#### PASSAGE SHOWN:
■ ■ ■ ■
We want Spunk to index some csv data that we put folder on the search head, and set up the Files & Directories Monitor. But some of the files aren't indexed at all. I've seen this issue pop up before on Answers, but still not sure if there's a solution to fix it.
How can I force Splunk to index all complete files within the in folder? Is this a bug with the file & directories monitor, or Splunk automagically trying to figure out what I want to actually index? And if this is Splunk trying to outsmart me (e.g., not reading a file if the first xyz characters are repeated from previous files), how can I get Splunk to do what I want and index everything?
In Splunk settings, it shows that it is monitoring the correct 'number of files' that should be monitored. But when I look at the source files in the index, a lot of them are missing. It's too many files to manually upload, and we haven't gone the route of sending the files with a forwarder instead because this is a dev demo box that we need to get working.
Thanks
It's likely the "Splunk is trying to outsmart me" case. In an attempt to avoid reindexing the same data (that'd be pretty churlish, right, charging for ingest but reindexing the same stuff over and over?!), Splunk does some stuff with checksums on the file. It's looking at the first 256 bytes (by default, configurable as initCrcLength) and a few other factors. If the headers or preambles of the log files (common with JVM sources) are the same, raising the length can be enough. For your case, there's another route and that is to tell Splunk to include the filename of the log as part of its checksum inputs. Within the inputs.conf that says "monitor this directory", add this setting: crcSalt = <SOURCE> (with literal < > there).
■ ■ ■ ■
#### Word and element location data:
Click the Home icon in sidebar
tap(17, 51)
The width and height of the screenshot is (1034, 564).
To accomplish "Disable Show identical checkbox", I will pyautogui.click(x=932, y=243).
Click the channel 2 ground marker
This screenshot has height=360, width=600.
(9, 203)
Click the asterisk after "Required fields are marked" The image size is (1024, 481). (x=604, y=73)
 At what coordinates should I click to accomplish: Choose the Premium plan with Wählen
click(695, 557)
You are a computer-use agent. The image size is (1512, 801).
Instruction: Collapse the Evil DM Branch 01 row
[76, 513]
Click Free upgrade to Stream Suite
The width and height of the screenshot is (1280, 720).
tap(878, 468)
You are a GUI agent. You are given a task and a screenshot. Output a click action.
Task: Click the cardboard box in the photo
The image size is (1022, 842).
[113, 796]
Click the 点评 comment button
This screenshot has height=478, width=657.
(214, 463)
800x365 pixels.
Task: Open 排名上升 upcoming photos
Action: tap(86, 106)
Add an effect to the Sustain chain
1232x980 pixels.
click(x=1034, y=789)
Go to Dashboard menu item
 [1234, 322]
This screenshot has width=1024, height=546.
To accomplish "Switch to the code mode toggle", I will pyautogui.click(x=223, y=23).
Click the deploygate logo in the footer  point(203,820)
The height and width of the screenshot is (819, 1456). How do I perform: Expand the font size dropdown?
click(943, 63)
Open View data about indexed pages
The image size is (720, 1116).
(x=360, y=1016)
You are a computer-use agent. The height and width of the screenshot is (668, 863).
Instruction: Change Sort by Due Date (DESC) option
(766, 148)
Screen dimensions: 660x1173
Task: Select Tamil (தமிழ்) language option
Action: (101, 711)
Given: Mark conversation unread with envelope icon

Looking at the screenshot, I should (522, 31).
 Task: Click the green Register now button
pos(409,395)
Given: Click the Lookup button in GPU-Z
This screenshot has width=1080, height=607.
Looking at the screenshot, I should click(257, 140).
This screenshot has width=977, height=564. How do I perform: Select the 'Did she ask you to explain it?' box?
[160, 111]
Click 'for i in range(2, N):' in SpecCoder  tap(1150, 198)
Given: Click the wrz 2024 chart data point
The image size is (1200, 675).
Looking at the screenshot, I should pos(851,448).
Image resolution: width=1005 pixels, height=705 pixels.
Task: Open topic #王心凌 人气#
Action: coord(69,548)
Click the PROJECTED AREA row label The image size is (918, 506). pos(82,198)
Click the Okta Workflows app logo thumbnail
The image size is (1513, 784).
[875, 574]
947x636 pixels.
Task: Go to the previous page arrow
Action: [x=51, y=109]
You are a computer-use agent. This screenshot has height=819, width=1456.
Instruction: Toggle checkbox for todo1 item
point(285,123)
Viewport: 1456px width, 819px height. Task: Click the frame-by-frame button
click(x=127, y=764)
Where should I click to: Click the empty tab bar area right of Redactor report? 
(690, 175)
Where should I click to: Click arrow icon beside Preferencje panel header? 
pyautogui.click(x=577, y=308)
■ ■ ■ ■
#### SET TASK:
Continue the forum thread about Splunk skipping some CSV files in a monitored folder, starting right after its final sentence.

#### RESULT OF THE EXERCISE:
If you have files that are copies of others (same 1024 chars) you cannot index them without adding to inputs.conf crcsalt = <SOURCE>
Bye.
Giuseppe
It's likely the "Splunk is trying to outsmart me" case. In an attempt to avoid reindexing the same data (that'd be pretty churlish, right, charging for ingest but reindexing the same stuff over and over?!), Splunk does some stuff with checksums on the file. It's looking at the first 256 bytes (by default, configurable as initCrcLength) and a few other factors. If the headers or preambles of the log files (common with JVM sources) are the same, raising the length can be enough. For your case, there's another route and that is to tell Splunk to include the filename of the log as part of its checksum inputs. Within the inputs.conf that says "monitor this directory", add this setting: crcSalt = <SOURCE> (with literal < > there).
Ok thanks, it sounds like crcSalt= is exactly what i'm looking for. I just added this to the inputs.conf. Will it add all non-indexed files retroactively now that the inputs.conf is updated?
It should, yes, given time. You'll need to restart Splunk to pick up the changes to inputs.conf.
Ok thanks for the help!